Nomi Prins on the Credit Derivatives Systemic Risk Bomb

Yves here. Former Goldman managing director turned journalist Nomi Prins spoke on RT about unresolved systemic risk issues, most importantly, credit derivatives, which for the most part means credit default swaps. Prins stresses the interconnectedness problem, which was earlier identified by Richard Bookstaber in his book A Demon of Our Own Design as “tight coupling.” Processes can spiral out of control when they are so tightly connected that they move through a series of steps so rapidly that they cannot be interrupted. The systemic risk version of that problem is when a failure to perform on certain contracts leads to cascading defaults at other counterparties, quickly turning into an avalanche of failures.

It’s also worth noting that the CDS market is already under scrutiny for alleged price fixing. If these charges hold up, it could be another Libor-level scandal. From Reuters (hat tip Michael Crimmins):

A Manhattan federal judge said on Thursday that investors may pursue a lawsuit accusing 12 major banks of violating antitrust law by fixing prices and restraining competition in the roughly $21 trillion market for credit default swaps.

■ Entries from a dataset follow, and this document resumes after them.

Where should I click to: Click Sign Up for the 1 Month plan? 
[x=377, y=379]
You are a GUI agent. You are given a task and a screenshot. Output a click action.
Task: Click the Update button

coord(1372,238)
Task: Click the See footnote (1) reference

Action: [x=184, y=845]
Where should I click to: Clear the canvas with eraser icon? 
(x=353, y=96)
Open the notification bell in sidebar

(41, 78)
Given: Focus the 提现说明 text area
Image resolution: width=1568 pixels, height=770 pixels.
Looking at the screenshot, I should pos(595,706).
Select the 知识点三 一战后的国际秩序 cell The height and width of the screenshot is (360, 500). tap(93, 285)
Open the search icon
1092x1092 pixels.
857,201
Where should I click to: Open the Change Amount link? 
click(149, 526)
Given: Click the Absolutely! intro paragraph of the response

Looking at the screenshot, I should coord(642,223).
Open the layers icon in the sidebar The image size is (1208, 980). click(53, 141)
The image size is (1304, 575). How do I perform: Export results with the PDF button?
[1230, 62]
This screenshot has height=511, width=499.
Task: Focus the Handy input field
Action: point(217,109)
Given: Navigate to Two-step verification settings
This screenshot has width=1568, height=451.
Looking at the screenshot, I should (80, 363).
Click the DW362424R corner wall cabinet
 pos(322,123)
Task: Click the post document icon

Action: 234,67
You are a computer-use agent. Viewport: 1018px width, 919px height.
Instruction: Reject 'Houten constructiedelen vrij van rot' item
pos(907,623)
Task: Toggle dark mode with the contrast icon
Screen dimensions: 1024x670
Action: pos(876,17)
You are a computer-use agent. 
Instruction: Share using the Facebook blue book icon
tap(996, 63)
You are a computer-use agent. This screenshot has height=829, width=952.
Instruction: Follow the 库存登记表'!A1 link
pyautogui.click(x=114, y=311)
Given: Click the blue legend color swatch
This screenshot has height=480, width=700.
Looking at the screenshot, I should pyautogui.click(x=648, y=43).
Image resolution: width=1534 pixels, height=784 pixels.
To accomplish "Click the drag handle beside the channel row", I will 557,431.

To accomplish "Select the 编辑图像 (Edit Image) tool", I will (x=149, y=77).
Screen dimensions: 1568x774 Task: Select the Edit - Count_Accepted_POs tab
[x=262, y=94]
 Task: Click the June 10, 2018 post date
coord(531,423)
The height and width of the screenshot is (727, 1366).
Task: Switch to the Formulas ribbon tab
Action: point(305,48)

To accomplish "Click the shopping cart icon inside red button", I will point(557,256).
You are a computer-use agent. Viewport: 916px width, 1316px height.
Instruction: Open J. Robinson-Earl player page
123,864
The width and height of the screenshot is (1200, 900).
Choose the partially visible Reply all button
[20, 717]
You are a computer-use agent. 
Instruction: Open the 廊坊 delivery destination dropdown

While dismissing part of the case, U.S. District Judge Denise Cote said investors may press claims that the defendants’ Sherman Act violations caused them to pay unfair prices on CDS trades from the autumn of 2008 through the end of 2013, even as improved liquidity should have driven costs down.

This RT segment starts with a short update on Scottish secession, focusing on the issue of whether Scotland creates its own currency. England says it can’t continue to use the pound. The discussion of systemic risk and credit derivatives starts at 3:20.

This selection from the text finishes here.